§ **INSTRUCTIONS FOR THE TASK**: Once the line with "[Open menu] (16, 12)" is found in the entries below, print it and each following line exactly, stopping after the line with "Contato (21, 2260)"; print nothing else.

§ **PROVIDED DATA**:

────────────────

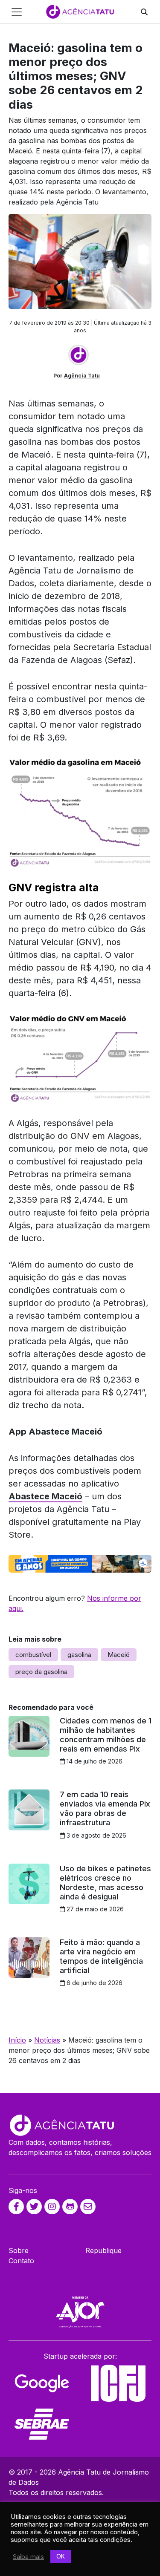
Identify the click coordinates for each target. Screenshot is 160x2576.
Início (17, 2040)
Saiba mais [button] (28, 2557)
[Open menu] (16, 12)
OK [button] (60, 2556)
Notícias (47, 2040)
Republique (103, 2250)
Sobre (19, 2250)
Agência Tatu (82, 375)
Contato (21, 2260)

────────────────

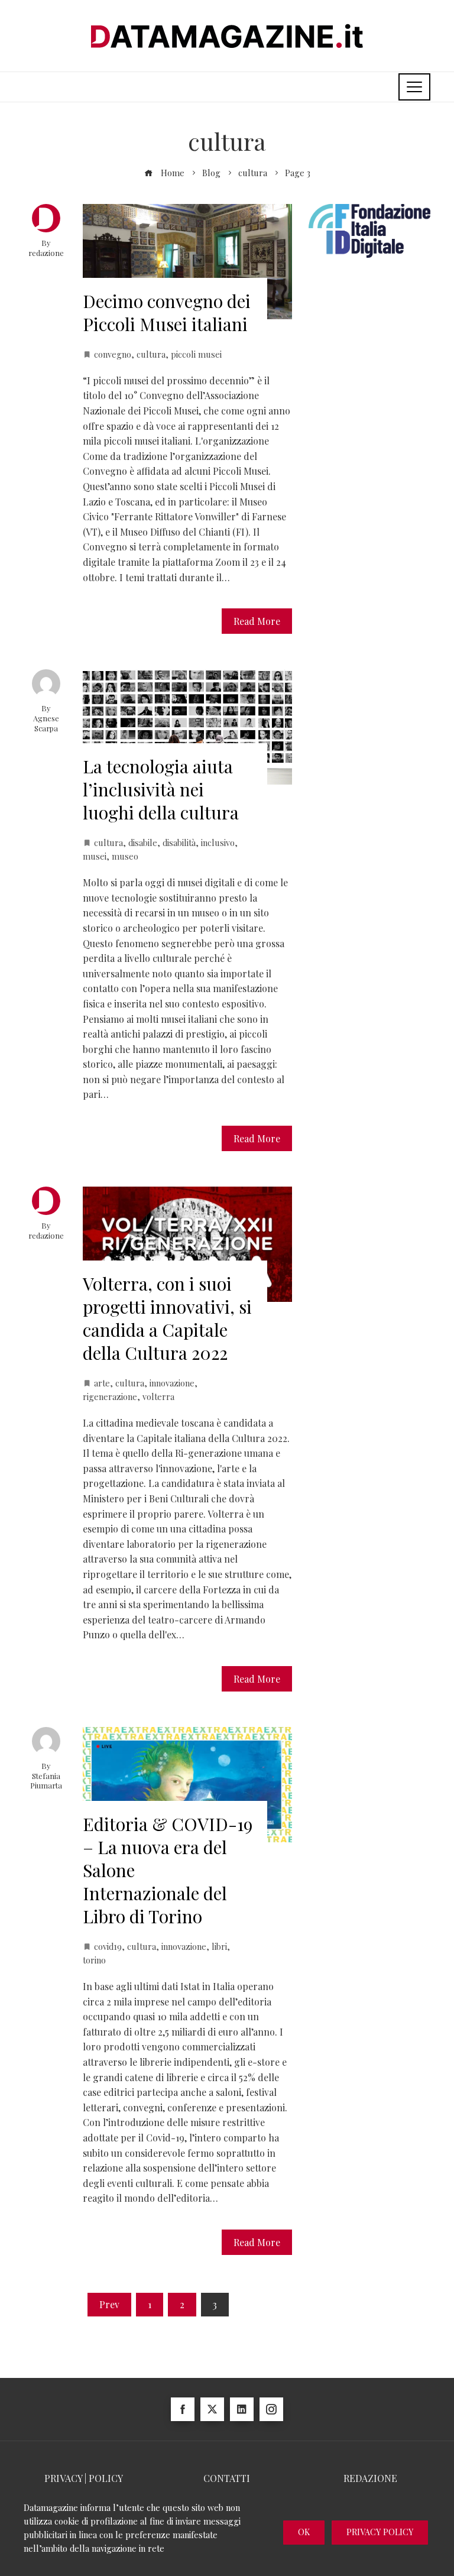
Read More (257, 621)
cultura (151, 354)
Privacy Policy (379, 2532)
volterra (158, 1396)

────────────────

§ **EXPECTED OUTPUT**:
[Open menu] (16, 12)
OK [button] (60, 2556)
Notícias (47, 2040)
Republique (103, 2250)
Sobre (19, 2250)
Agência Tatu (82, 375)
Contato (21, 2260)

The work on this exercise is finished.